Starring: Greta Gerwig, Mickey Sumner, Michael Esper
Directed by: Noah Baumbach (“The Squid and the Whale”)
Written by: Noah Baumbach (“The Squid and the Whale”) and Greta Gerwig (“Hannah Takes the Stairs”)

It might be your natural intuition to laugh a little at Frances (Greta Gerwig), the cute-as-a-button and generally goofy title character of filmmaker Noah Baumbach’s (“The Squid and the Whale”) black and white independent comedy “Frances Ha,” but you really should be laughing with her. At 27, she doesn’t have life figure out just yet, but she’s having fun fumbling it up.

And so goes Baumbach’s carefree character piece, which was co-written by his star and real-life significant other Gerwig. Without Gerwig, a bona fide indie darling who started her career with mumblecore films like “LOL” and “Hannah Takes the Stairs,” a character like Frances might be able to exist, but it definitely wouldn’t glisten as much as the naturalistic Gerwig does in the role.
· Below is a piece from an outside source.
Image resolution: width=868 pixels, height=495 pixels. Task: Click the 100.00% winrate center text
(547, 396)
It would be like Natalie Portman trying too hard to be hip in “Garden State” – awkward enough but lacking any realism.

Instead, Gerwig drives “Frances Ha” into a place where very clever and high-spirited dialogue prevails. Say what you will about Baumbach (some detractors would call him a bit of a misanthrope in the way he writes characters), but Frances is a lot different than a neurotic Nicole Kidman in 2007’s “Margot at the Wedding” or an apathetic Ben Stiller in 2010’s “Greenberg.” Frances loves life. She just can’t get her footing. She’s miserable, but watching each misstep only makes you want to hug her and make everything better.

Some viewers will still mistake Baumbach and Gerwig’s well-written wit as pretentious prose, but there are a lot worse quirky indie wannabe attempts that have recently tried to do the same (“It’s Kind of a Funny Story,” “Restless,” “The Art of Getting By”). Directors/writers like Wes Anderson, Spike Jonze, and Jay and Mark Duplass do it well, and Baumbach should easily fit into that group of unique storytellers that usually get it right.
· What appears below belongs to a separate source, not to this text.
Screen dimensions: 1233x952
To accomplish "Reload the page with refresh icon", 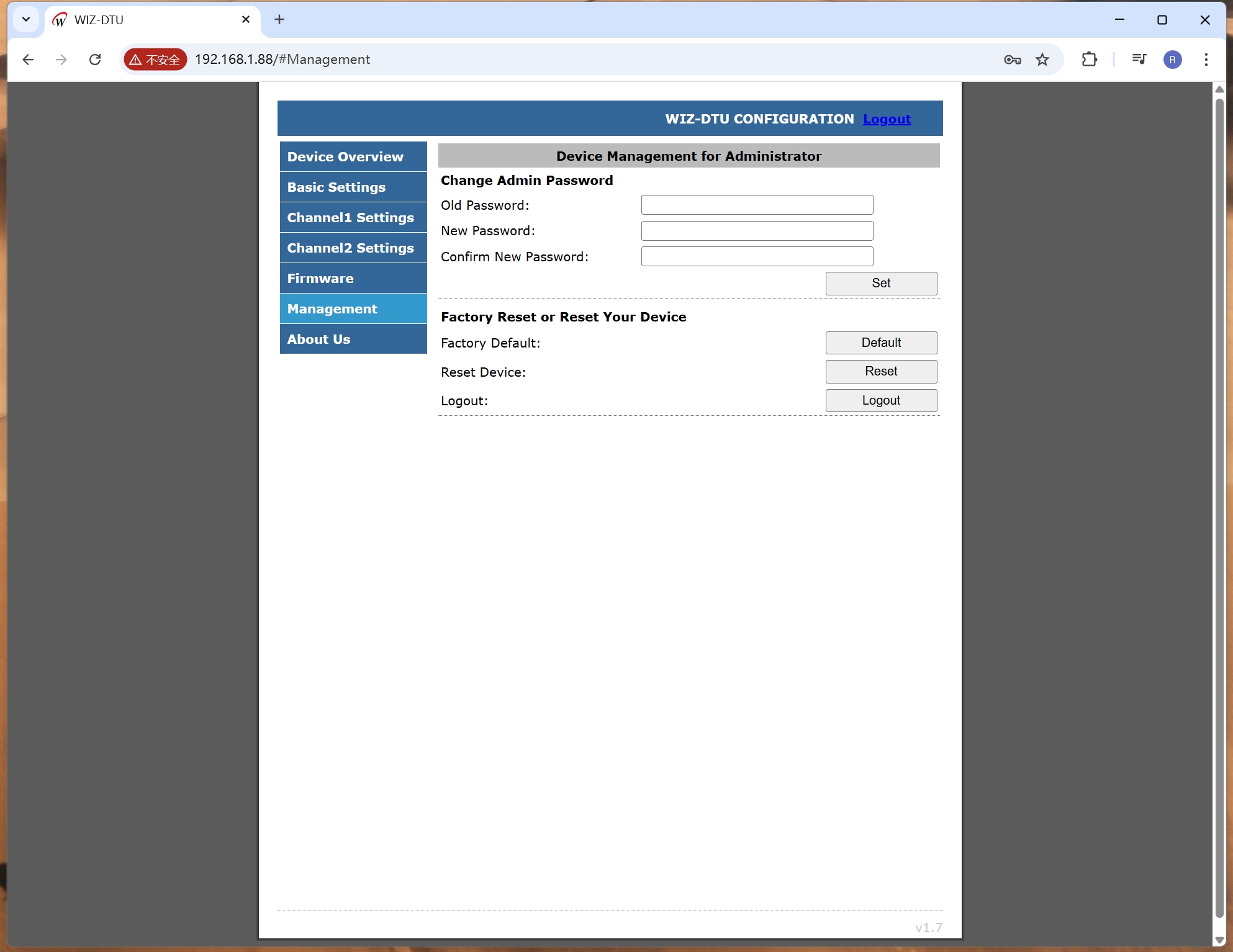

In “Frances,” you can see the affection Baumbach and Gerwig have for the character. She is a New York City dance apprentice who is thrown for a loop when her best friend Sophie (Mickey Sumner) decides to move out of their apartment with little notice. To top it off, Frances’s career as a modern dancer isn’t working out as well as she would like.

Unlike many of those films where annoying hipsters are trying to find themselves through their art, Frances doesn’t need your pity. Actually, she is going to be just fine, which is why she’s so likeable. She doesn’t brood or feel sorry for herself much. She’s silly. Her friends say she’s “undateable,” which only makes her even more dateable. She’s a diamond in the rough. Well, maybe not a diamond, but a really shiny rock that stands out. In an industry that has forgotten how to write full-fledged female characters, that’s saying a lot.